Blake swallowed hard, tentatively, each step an uphill, reluctant, painful effort, she followed her old mentor upstairs. They emerged into an antechamber, snow-white furniture and ebony bookcases torn apart by small arms fire, the books once displayed around the room torn and shredded; ashen flakes of paper falling in chaotic spirals like the final, frozen, falling petals of autumn. Blake blanched at the devastation; she had lived her whole life around books, they were a part of her, a fundamental doorway into the human soul. To wreak such callous destruction on something so precious sent lances of guilt searing into her heart.
That was before she saw the bodies.
There were three of them strewn about the chamber floor. A White Fang soldier, mask blown off by the same high-calibre round that had liquefied her face underneath it. She lay on her back, legs at an awkward angle, ruined skull lolled to the side, an abandoned marionette on the devil's nursery floor. The body was little beyond five foot tall, with soft, fair hair that had weathered her grisly fate, albeit flecked with tinges of scarlet.

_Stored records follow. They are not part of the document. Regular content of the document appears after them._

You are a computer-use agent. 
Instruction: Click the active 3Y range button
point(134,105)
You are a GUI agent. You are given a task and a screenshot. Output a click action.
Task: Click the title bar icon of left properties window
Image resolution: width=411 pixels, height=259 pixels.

She could not have been any older than Blake, in fact, to her mounting horror, Blake realised that the poor girl had probably been even younger. Some little idealist student who wanted the bullies to leave her alone, buoyed up on ideology and convinced that these rebels could give her a true family. Adam had tossed her aside into the meat-grinder in the name of his vision without a second thought.
There but for the grace of fate…
The second body was a soldier too, a middle-aged man in an Atlesian uniform. His burnt jacket, singed hair, and the dark crimson shards that perforated every inch of his jacket told the tale of the grenade that had ended him. The revolver in his limp hand still smoked idly, the calling card of the round that had blasted the brains out of the poor fanus girl...but the grisly chunk torn out of his left shoulder told Blake that the she had shot first. The third was an old, greying man in a servant's uniform, slumped awkwardly against the wall behind an upturned table, still bleeding crimson rivers from innumerable holes in his chest. The charcoaled oak of the coffee table had been peppered through with machine-gun rounds; the Butler had dived for cover at the White Fang's approach, only for his shelter to betray him and become his tombstone. So much wanton death, so much pointless sacrifice…and this was just one room.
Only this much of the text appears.